Invited to rest herself in the hotel, she asked leave to remain
where she was; the mere effort of rising was too much for her now.
Catherine said the parting words kindly. "I believe in your good
intentions; I believe in your repentance."
"Believe in my punishment!" After that reply, no more was said.
Behind the trees that closed the view at the further extremity of the
lawn the moon was rising. As the two women lost sight of each other, the
new light, pure and beautiful, began to dawn over the garden.

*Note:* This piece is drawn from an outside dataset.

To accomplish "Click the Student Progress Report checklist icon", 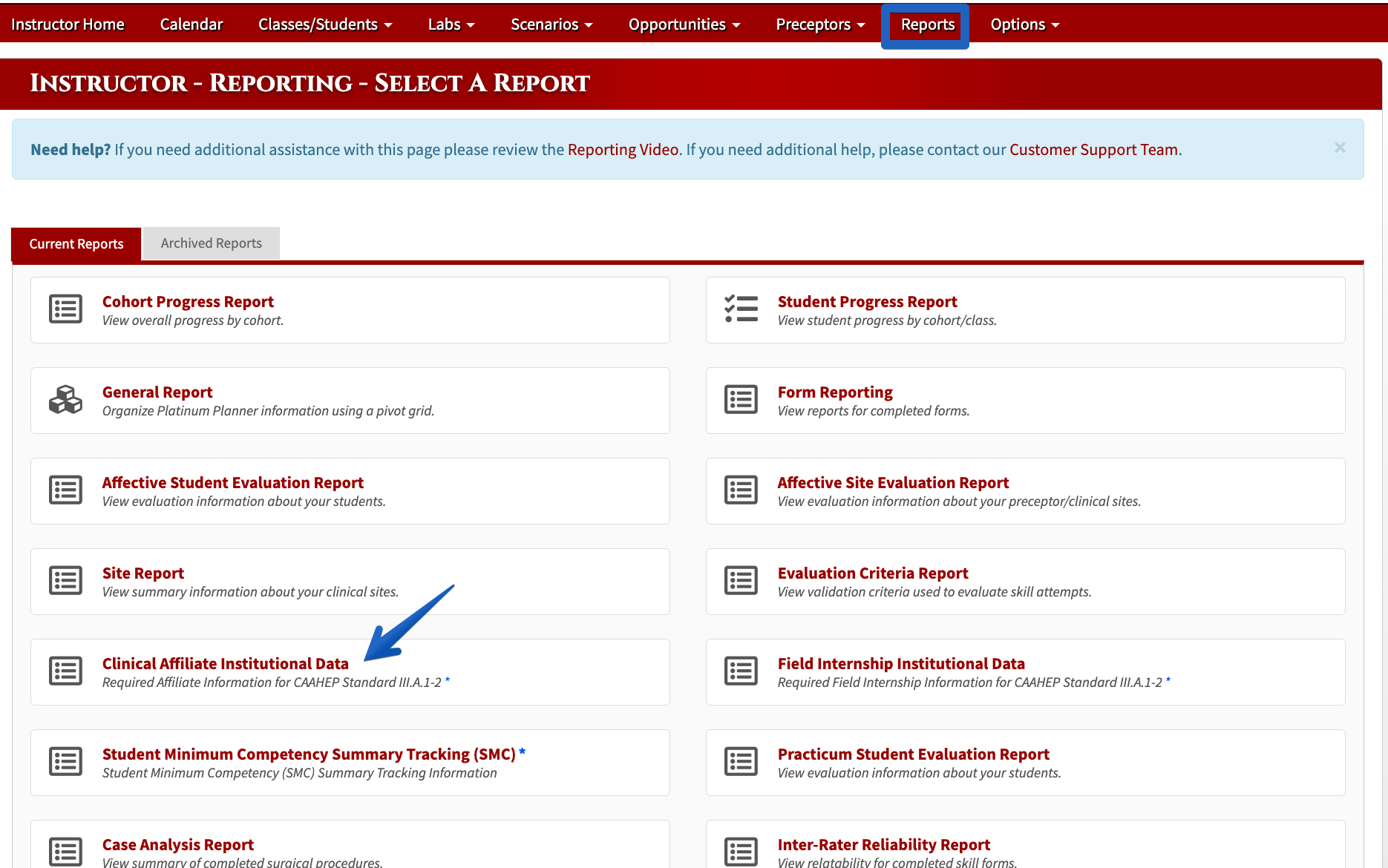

Chapter XLVI. Nil Desperandum.
No horror of her solitude, no melancholy recollections, no dread of the
future disturbed Sydney's mind. The one sense left in her was the sense
of fatigue. Vacantly, mechanically, the girl rested as a tired animal
might have rested. She saw nothing, heard nothing; the one feeling
of which she was conscious was a dull aching in every limb. The moon
climbed the heavens, brightened the topmost leaves of the trees, found
the gloom in which Sydney was hidden, and cheered it tenderly with
radiant light. She was too weary to sleep, too weary even to shade her
face when the moonbeams touched it. While the light still strengthened,
while the slow minutes still followed each other unheeded, the one
influence that could rouse Sydney found her at last--set her faint heart
throbbing--called her prostrate spirit to life again. She heard a glad
cry of recognition in a child's voice:
"Oh, Sydney, dear, is it you?"
In another instant her little pupil and playfellow of former days was in
her arms.
"My darling, how did you come here?"
Susan answered the question. "We are on our way back from the Palace,
miss. I am afraid," she said, timidly, "that we ought to go in."
Silently resigned, Sydney tried to release the child. Kitty clung to
her and kissed her; Kitty set the nurse at defiance. "Do you think I am
going to leave Syd now I have found her? Susan, I am astonished at you!"
Susan gave way. Where the nature is gentle, kindness and delicacy go
hand-in-hand together, undisturbed by the social irregularities which
beset the roadway of life. The nursemaid drew back out of hearing.
Kitty's first questions followed each other in breathless succession.
Some of them proved to be hard, indeed, to answer truly, and without
reserve. She inquired if Sydney had seen her mother, and then she was
eager to know why Sydney had been left in the garden alone.